# Start of RECORD EXTRACTS

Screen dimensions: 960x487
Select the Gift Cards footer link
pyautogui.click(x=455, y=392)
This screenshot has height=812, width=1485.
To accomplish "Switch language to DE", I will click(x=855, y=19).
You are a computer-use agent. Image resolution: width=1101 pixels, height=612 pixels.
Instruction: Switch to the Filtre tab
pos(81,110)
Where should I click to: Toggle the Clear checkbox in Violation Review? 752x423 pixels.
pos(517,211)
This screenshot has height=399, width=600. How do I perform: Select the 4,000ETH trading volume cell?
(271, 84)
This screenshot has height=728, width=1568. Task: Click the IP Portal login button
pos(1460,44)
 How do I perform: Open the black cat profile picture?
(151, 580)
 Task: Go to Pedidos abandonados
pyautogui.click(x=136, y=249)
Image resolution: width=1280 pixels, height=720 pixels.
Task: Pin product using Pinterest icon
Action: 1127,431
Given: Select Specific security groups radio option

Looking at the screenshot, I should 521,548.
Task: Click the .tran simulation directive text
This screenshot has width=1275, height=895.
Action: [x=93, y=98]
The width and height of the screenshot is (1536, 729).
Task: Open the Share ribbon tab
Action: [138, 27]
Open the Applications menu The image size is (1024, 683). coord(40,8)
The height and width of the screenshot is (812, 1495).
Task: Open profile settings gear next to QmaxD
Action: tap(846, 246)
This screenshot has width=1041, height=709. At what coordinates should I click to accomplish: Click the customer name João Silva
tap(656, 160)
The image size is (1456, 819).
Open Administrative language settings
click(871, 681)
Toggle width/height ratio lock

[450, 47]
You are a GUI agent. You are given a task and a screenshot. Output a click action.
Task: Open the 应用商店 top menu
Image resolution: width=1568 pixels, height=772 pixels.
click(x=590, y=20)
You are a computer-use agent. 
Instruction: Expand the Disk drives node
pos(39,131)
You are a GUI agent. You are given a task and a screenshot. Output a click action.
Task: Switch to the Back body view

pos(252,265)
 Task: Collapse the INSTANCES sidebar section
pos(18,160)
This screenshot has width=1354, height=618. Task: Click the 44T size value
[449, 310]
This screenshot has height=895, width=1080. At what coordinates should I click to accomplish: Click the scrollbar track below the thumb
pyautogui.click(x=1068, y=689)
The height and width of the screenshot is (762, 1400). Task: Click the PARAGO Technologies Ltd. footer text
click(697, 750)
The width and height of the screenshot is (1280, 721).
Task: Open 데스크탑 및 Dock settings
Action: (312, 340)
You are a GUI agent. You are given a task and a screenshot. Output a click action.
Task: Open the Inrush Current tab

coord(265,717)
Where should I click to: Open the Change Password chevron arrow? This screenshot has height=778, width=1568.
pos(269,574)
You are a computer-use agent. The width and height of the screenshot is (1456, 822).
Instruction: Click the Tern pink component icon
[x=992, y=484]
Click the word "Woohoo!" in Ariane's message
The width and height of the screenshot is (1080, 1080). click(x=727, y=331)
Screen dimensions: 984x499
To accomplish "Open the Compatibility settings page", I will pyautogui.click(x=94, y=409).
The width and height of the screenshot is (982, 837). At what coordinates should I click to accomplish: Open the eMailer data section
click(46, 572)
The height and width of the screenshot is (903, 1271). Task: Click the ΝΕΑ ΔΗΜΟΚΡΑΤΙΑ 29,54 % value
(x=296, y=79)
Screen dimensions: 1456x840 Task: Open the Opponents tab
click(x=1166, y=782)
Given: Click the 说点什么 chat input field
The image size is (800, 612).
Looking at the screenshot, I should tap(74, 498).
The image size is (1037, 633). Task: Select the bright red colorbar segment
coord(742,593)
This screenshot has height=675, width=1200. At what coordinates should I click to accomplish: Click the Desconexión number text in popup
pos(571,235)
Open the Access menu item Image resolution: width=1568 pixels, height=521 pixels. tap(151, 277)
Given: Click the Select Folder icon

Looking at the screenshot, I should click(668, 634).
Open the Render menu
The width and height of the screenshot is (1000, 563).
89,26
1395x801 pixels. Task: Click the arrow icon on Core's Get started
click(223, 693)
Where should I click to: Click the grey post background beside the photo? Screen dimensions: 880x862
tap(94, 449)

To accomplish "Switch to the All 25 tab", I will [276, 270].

# End of RECORD EXTRACTS

TO DO: Copy the records from the line with "You are a computer-use agent. The" to the line with "click(x=1166, y=782)" without any changes.

SOLUTION TO THIS TASK:
You are a computer-use agent. The width and height of the screenshot is (1456, 822).
Instruction: Click the Tern pink component icon
[x=992, y=484]
Click the word "Woohoo!" in Ariane's message
The width and height of the screenshot is (1080, 1080). click(x=727, y=331)
Screen dimensions: 984x499
To accomplish "Open the Compatibility settings page", I will pyautogui.click(x=94, y=409).
The width and height of the screenshot is (982, 837). At what coordinates should I click to accomplish: Open the eMailer data section
click(46, 572)
The height and width of the screenshot is (903, 1271). Task: Click the ΝΕΑ ΔΗΜΟΚΡΑΤΙΑ 29,54 % value
(x=296, y=79)
Screen dimensions: 1456x840 Task: Open the Opponents tab
click(x=1166, y=782)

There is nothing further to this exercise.